Nivolumab is the first in an innovative class of medicines (PD-1 immune checkpoint inhibitors) for the treatment of lung cancer patients. It has a mode of action that works by harnessing the ability of the immune system to fight this type of advanced lung cancer, as well as advanced forms of kidney cancer and melanoma (a type of skin cancer).

This means that Scottish patients are the first in the UK to be treated with nivolumab on the NHS for locally advanced or metastatic non-squamous non-small cell lung cancer (NSCLC), where the disease has progressed after prior chemotherapy.

The decision also broadens funding for the medicine following the SMC approval of nivolumab for a smaller group of NSCLC patients – those with squamous NSCLC – earlier this year.
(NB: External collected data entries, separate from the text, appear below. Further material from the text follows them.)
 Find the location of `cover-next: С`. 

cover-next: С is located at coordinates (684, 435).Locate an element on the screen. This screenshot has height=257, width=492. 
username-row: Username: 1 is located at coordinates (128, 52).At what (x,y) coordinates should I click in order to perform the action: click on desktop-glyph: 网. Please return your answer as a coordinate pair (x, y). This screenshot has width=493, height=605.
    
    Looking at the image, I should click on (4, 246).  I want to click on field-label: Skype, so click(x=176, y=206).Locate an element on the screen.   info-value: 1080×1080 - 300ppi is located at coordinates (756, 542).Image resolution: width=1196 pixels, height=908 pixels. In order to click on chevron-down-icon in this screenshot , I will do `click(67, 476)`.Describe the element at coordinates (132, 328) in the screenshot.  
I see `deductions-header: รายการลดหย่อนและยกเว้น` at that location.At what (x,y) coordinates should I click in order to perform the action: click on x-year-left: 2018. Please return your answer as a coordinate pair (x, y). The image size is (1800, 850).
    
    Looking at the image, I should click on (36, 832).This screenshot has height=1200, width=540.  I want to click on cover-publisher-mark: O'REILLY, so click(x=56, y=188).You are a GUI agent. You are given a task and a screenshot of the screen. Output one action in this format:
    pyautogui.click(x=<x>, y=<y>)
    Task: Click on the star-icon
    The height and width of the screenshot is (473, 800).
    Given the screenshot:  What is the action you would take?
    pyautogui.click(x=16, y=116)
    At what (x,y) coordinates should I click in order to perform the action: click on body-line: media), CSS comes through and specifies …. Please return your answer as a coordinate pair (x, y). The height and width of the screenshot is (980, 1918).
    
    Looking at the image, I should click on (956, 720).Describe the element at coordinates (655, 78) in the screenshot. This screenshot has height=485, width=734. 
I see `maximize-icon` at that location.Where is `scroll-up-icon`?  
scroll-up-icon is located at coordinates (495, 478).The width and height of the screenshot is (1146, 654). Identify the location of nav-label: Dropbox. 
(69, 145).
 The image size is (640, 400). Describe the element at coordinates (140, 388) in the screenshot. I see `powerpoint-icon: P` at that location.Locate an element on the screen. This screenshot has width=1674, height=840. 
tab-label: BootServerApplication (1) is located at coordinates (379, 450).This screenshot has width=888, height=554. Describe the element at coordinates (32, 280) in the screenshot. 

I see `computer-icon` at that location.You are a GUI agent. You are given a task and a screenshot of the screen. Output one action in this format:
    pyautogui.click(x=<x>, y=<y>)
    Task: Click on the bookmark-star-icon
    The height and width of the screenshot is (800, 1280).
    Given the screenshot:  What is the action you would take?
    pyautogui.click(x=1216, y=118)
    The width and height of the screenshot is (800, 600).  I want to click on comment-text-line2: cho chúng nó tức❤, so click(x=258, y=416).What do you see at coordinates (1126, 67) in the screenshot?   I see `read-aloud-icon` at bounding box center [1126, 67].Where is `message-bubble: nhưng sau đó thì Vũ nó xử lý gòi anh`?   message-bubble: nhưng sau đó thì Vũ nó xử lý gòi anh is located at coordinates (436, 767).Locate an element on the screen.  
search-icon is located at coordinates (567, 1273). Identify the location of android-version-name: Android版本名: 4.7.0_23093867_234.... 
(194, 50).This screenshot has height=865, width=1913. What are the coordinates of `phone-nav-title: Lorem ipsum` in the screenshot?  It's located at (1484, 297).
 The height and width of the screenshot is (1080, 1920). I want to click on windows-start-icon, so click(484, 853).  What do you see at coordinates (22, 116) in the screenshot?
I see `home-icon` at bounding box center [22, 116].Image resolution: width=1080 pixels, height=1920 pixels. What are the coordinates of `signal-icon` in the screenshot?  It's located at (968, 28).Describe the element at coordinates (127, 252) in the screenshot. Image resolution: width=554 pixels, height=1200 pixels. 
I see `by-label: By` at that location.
‘We are very happy for advanced lung cancer patients in Scotland who will now have the option of treatment with nivolumab on the NHS,’ said Benjamin Hickey, General Manager, Bristol-Myers Squibb UK & Ireland. ‘The SMC has recognised that lung cancer patients are in urgent need of a new treatment option that has the potential to help them live longer and give them more time with their families. However, because the NICE process has been ongoing for many months, NHS patients in England, Northern Ireland and Wales face the desperately unfair situation of not having the same access to nivolumab treatment as those across the border in Scotland. We are exploring all possible options in order to resolve this disparity as soon as possible.’